Optimization for Logistic Regression

Implement first-order methods, including simple gradient descent and stochastic gradient descent with momentum, comparing their performance for training logistic regression
Author

Katie Macalintal

Published

March 2, 2023

Optimization for Logistic Regression

Source Code: logistic-regression.py

In this blog post, we use logistic regression and gradient descent to efficiently find a hyperplane that can separate a binary classified data set with minimal loss, in other words minimize the empircal risk.

Implementation

In our LogisticRegression class, we implemented a fit and fit_stochastic function that both take the data set X and their expected labels y.

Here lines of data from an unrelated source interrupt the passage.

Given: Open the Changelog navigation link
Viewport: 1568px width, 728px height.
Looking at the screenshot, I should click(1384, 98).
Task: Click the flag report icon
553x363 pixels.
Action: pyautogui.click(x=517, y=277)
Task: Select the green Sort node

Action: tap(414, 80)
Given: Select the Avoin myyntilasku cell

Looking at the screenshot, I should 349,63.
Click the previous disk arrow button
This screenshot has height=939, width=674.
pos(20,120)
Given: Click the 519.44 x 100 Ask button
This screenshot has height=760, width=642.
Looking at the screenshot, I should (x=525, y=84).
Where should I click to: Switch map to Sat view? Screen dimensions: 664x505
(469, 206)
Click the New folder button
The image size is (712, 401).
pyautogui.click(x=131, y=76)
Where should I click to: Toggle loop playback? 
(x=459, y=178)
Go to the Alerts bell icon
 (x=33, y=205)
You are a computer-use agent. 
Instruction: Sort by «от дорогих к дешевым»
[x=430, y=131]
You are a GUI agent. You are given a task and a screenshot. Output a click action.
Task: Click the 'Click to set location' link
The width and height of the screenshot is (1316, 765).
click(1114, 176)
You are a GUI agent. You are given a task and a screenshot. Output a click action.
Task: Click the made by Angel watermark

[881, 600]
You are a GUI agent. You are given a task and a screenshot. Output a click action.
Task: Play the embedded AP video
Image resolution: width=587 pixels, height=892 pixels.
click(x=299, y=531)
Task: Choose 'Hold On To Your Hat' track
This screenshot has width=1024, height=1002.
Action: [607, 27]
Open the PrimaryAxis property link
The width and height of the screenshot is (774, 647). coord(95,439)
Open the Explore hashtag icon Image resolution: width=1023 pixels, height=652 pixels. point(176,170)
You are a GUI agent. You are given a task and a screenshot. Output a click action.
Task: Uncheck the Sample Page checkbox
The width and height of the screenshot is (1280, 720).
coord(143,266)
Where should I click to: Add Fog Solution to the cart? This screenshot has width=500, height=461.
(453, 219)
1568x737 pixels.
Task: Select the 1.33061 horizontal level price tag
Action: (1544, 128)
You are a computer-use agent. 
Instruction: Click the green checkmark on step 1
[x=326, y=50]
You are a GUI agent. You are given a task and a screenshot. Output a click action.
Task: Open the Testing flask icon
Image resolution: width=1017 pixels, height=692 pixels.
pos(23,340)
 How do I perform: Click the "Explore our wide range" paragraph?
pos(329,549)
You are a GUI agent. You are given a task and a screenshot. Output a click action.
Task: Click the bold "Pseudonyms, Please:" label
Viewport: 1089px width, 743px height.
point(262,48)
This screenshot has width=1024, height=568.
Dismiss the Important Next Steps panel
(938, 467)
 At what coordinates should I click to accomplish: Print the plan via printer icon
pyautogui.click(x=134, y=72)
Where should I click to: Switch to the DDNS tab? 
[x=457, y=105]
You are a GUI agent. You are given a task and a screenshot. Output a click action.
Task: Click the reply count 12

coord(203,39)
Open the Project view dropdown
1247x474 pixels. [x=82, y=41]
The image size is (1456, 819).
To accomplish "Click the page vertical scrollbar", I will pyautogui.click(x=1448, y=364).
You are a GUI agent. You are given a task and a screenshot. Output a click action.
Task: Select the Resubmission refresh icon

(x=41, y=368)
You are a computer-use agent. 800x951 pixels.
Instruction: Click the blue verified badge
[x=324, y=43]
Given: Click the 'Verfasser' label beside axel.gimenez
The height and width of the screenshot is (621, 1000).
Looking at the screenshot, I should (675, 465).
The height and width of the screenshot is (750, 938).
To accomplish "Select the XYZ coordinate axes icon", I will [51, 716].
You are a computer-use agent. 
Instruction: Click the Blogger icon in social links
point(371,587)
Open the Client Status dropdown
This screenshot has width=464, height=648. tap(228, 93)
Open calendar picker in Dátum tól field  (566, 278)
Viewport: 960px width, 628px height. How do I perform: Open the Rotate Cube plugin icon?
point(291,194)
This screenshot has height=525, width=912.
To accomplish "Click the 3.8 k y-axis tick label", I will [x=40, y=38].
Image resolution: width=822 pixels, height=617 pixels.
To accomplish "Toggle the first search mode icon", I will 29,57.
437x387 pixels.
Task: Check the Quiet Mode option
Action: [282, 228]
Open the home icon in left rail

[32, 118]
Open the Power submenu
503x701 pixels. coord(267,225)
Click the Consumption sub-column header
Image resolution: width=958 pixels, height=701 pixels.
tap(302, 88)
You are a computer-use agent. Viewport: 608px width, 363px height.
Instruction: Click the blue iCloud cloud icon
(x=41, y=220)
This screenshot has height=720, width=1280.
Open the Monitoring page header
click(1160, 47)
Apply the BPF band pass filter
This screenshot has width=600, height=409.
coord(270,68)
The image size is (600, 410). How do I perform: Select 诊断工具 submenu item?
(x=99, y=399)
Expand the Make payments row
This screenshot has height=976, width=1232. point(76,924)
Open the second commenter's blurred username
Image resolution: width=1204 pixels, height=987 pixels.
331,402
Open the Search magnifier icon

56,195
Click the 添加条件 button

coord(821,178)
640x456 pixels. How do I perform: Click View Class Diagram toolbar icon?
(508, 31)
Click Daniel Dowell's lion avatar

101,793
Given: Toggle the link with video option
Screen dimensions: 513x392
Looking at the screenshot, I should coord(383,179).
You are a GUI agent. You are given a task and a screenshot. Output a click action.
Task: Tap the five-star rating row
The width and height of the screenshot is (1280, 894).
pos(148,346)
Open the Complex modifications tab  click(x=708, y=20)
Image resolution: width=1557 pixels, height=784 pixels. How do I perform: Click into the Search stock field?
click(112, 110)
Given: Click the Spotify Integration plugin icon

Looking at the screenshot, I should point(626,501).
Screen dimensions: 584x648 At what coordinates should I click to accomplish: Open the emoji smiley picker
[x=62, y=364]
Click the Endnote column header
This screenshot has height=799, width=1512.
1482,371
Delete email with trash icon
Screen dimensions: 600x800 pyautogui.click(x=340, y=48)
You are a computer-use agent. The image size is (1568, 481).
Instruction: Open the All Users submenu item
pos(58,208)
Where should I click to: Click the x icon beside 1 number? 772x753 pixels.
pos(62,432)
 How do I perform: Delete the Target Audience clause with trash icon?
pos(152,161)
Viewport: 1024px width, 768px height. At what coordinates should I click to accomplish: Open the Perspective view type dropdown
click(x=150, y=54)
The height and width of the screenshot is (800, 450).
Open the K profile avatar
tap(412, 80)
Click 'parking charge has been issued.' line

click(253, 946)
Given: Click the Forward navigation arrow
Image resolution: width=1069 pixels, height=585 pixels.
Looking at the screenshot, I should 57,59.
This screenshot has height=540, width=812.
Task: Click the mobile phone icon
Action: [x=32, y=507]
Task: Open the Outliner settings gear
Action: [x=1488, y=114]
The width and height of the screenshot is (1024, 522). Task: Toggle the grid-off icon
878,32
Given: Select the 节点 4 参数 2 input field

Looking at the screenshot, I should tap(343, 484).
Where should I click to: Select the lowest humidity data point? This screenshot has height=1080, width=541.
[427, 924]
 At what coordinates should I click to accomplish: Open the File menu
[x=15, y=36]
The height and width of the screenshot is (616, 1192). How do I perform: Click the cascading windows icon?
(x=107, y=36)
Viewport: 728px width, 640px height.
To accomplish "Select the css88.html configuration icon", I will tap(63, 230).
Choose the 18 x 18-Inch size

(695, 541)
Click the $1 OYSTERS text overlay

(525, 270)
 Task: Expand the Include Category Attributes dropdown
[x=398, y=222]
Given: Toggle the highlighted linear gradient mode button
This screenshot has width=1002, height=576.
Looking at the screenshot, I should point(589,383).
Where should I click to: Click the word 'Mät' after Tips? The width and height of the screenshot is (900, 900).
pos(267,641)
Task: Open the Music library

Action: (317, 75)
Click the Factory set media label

In the fit function, we are looking for the weights w (which includes the bias term) such that it mimimizes our loss. In order to find this w, we use the gradient descent framework with a convex loss function, which combined allows us to search for this local minima. In this framework, we compute the gradient of our loss function: \[\ell(\hat{y}, y)=-y\log\sigma(\hat{y})-(1-y)\log(1-\sigma(\hat{y})),\] where \(\sigma\) is the logistic sigmoid function and \(\hat{y}\) is our prediction \(\langle w,x_i \rangle\). This loss function, known as the logistic loss function, is convient for us because it is strictly convex in it’s first argument meaning that our loss can have at most one minimum. The gradient of this loss function turns out to be: \[\nabla L(w)=(1/n)\sum_{i=1}^n (\sigma(\hat{y_i})-y_i)x_i.\] This gradient equation is implemented in the gradient function of our LogisticRegressions class as

np.mean(((self.sigmoid(y_) - y)[:,np.newaxis]) * X, axis = 0).

Then, as stated in Theorem 2 of Optimization with Gradient Descent notes, because our gradent is a descent direction, we adjust our w by stepping in the direction of descent, since we are looking for a w such that our loss is at the lowest it can be. We do this until we either reach the specified max_epochs or converge. In this case, convergence is until the improvement in the our loss function is small enough in magnitiude.

The fit_stochastic function is very similar to the fit function, expect here we don’t compute the complete gradient, we instead compute the gradient on a specified batch size. In this function, there is also the option to specify whether one would like to use momentum.

Experiments and Findings

Before we conduct any experiments, we need to import and define relevant extensions, classes, and functions.

from logistic_regression import LogisticRegression # source code
from sklearn.datasets import make_blobs
from matplotlib import pyplot as plt
import numpy as np
np.seterr(all='ignore') 

# Graph fitted line and loss function
def graph_fit_and_loss(X, y, LR):
    fig, axarr = plt.subplots(1, 2)

    axarr[0].scatter(X[:,0], X[:,1], c = y)
    axarr[0].set(xlabel = "Feature 1", ylabel = "Feature 2", title = f"Loss = {LR.loss_history[-1]}")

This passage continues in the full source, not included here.